In the 76th APOSS session, Haemin Jee (Stanford) presented her paper arguing that autocrats strategically engage in institutional proliferation, the creation of new information-gathering and punitive institutions. Pearce Edwards (Carnegie Mellon University), Ji Yeon Hong (Hong Kong University of Science and Technology), Jieun Kim (University of Pennsylvania) provided very helpful comments on theoretical and empirical matters.
In the 75th APOSS session, Zeren Li (Yale) presented his paper arguing that the post-government career concerns of public officials distort public resource allocation while still in office. Junyan Jiang (Columbia) and Trevor Incerti (Yale) provided very helpful comments on theoretical and empirical matters.
In the 72nd APOSS session, Masaaki Higashijima (Tohoku University) presented his paper with Susumu Annaka (Waseda University) and Gento Kato (Nazarbayev University) on how ordinary citizens respond to government-sponsored information in autocracies. James R. Hollyer (Minnesota), Sarah Wilson Sokhey (Colorado), Scott Radnitz (Washington), and Colleen Wood (Cornell) offered really helpful comments of all manner of issues.
In the 71st APOSS session, Colleen Wood (Columbia) presented her paper on how civil society actors in authoritarian states use the internet to mobilize and advocate for rights claims. Diana Fu (Toronto) and Masaaki Higashijima (Tohoku) provided extremely detailed comments on theoretical and conceptual issues.
In the 70th APOSS session, Samson Yuen (Hong Kong Baptist University) presented his paper on how social pressures play an important role in inducing people to self-censor when facing threats posed by repressive laws. Hans H. Tung (National Taiwan University) and Li Shao (Zhejiang) provided detailed comments on theoretical, conceptual, and empirical issues.

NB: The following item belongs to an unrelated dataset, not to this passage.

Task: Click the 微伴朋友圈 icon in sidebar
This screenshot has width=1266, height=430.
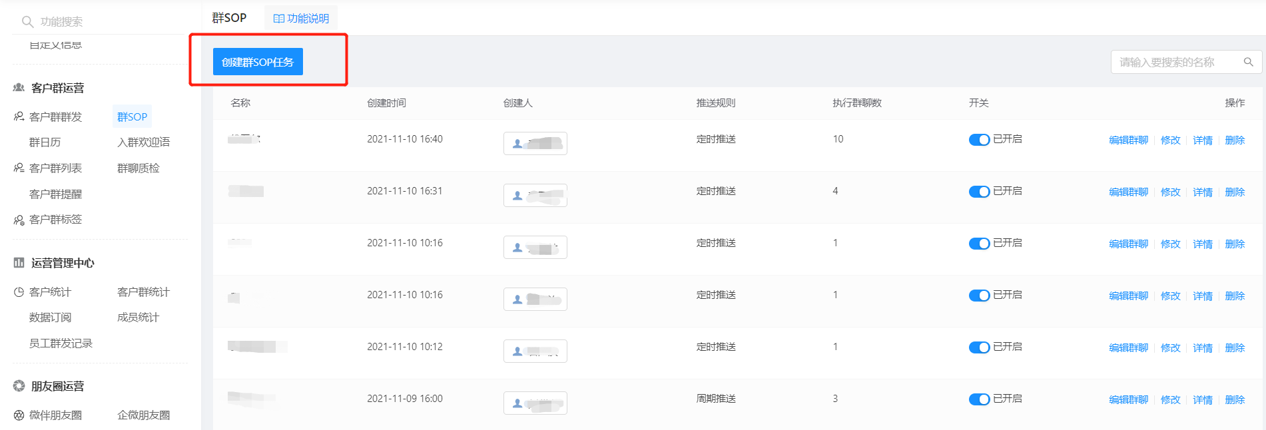Action: coord(19,415)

In the 69th APOSS session, Dean Dulay (Singapore Management University) presented his paper with Edmund Malesky (Duke) on how interventions that facilitate organizational learning and coordination can greatly improve bureaucratic performance, even without significant institutional reform. Isabel Chew (UBC), Kyosuke Kikuta (Osaka), and Van Tran (Cornell) provided fantastic comments on theoretical, conceptual, and empirical issues.